Ich geh nochmals ins Reinspüren. Ja, an der Sache mit der Bezugsperson ist schon was dran. Ich spüre auch, welche Bezugsperson ich jetzt bräuchte. Meine Oma. Meine Hamburgeroma, die sich nie ihres Dialekts entledigte. Auch nicht nach 40 Jahren Leben in Österreich. Die nie ihre Wurzeln geleugnet hat. Die, die mich immer Puddelchen genannt hat. Und den besten Pudding und Rumgugelhupf und den besten Obstsalat gemacht hat. Und mir Geschichten vorgelesen hat. Stundenlang. Und einfach da war. Gefühlt immer. Und die, die mich auch Christbaumkugeln abräumen hat lassen. Solche, die sie aus Hamburg mitgebracht hatte. Die in der Wohnung ihrer Eltern schon den Baum geschmückt haben. Ach … Oma. Die Kugeln hab ich damals nicht wertgeschätzt, als du sie mir geben wolltest. Ich bleibe hängen … im Moment … als ich ein kleines Mädchen war … und im Kabinett spielen durfte … mit den alten Spielsachen aus Hamburg … mit denen dein Bruder und du gespielt haben … als ihr Kinder gewesen seid … Ach…

Da sind sie!

Ich renne in den Keller. Mein Herz klopft. Spüre, wie mein Atmen unregelmäßig geht. Wirklich … da sind die Schachteln.
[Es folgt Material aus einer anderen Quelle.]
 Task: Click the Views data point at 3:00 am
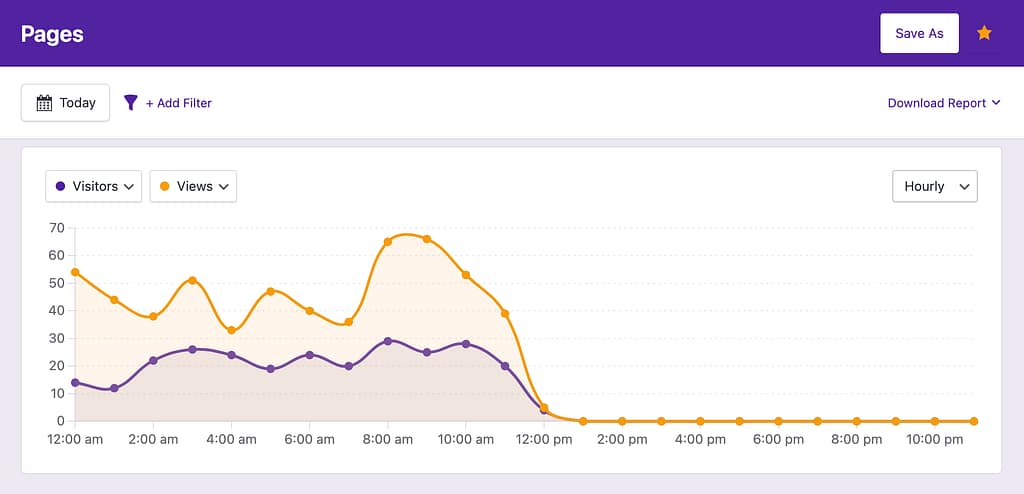coord(192,280)
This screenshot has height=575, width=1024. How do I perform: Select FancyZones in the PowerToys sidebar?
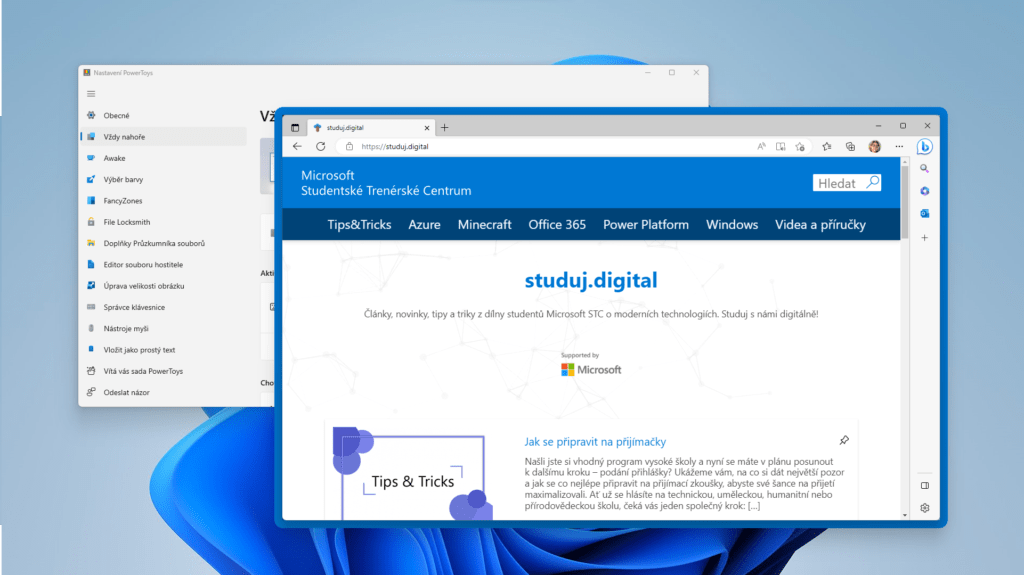point(123,201)
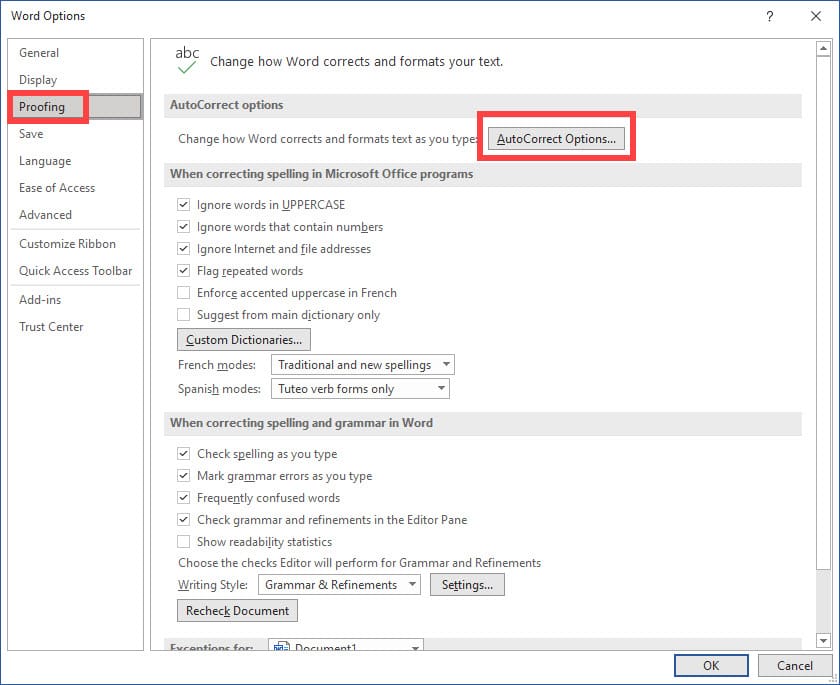
Task: Close the Word Options dialog
Action: coord(814,16)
Und ich hole sie aus dem Kasten hervor. Meinen Schatz. Einen Teil meiner Kindheit. Ganz vorsichtig. Liebevoll. Achtsam. Ja, das ist das stimmige Wort. Achtsam. Trage die verbeulte Schuhschachtel und das buntbedruckte Pappköfferchen hinauf und beginne auszupacken. Die vielen kleinen Figuren, die bestimmt an die 90 Jahre alt sind. Und den Küchenherd, der immer noch Funken schlägt. Und da … da ist das Badezimmer mit der Badewanne. Die Feuerwehrautos. Und die vielen Figuren, die ich alle putze und am Esstisch aufstelle. Um einen Überblick zu erhalten und um meinem Pinklmann einen Teil meiner Gewordenheit zu zeigen.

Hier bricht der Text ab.